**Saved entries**
──────────────────────────────

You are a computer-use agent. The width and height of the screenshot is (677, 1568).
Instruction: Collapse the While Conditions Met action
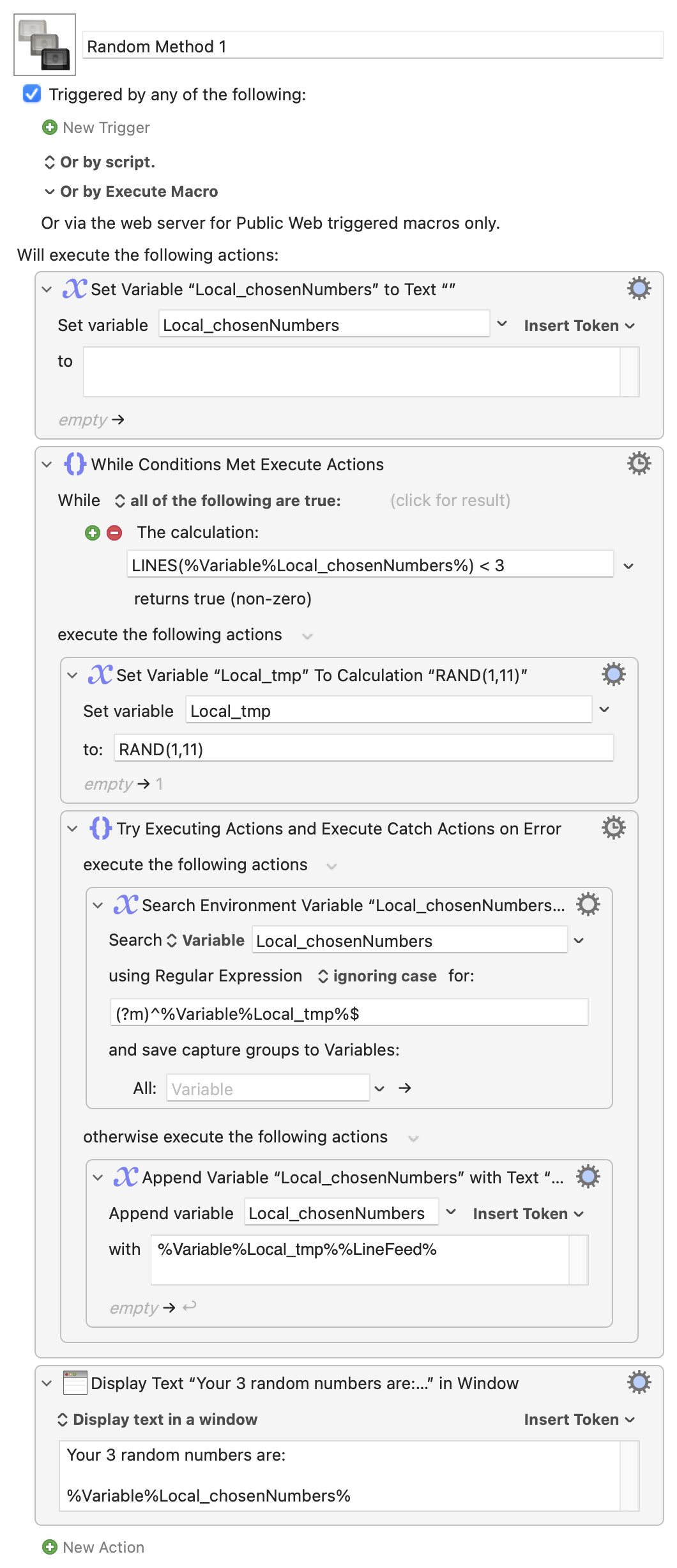tap(47, 465)
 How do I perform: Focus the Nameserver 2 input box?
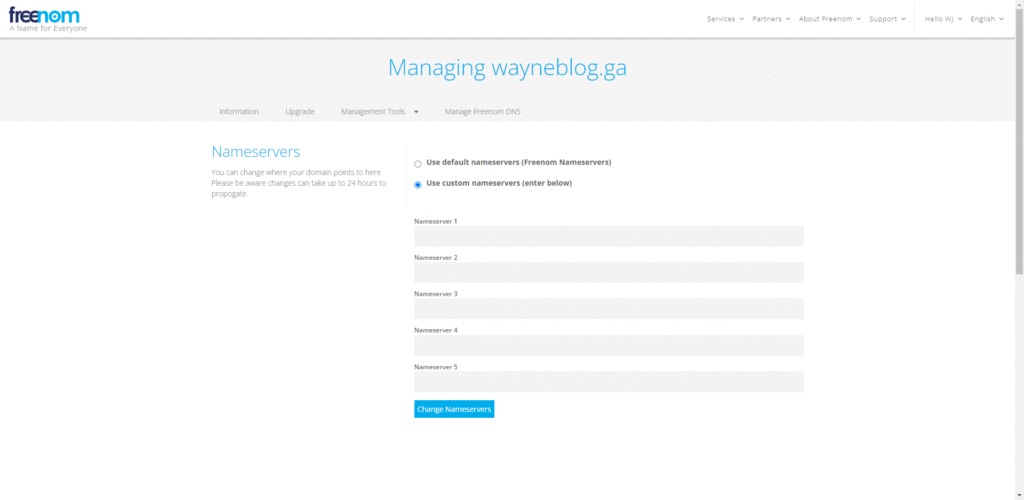click(x=608, y=272)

──────────────────────────────

**Work task**
From the line containing "How do I perform: Focus" through the last line of the data above, write out every line word for word, and nothing else. Do not include the pictures.

**Exercise output**
 How do I perform: Focus the Nameserver 2 input box?
click(x=608, y=272)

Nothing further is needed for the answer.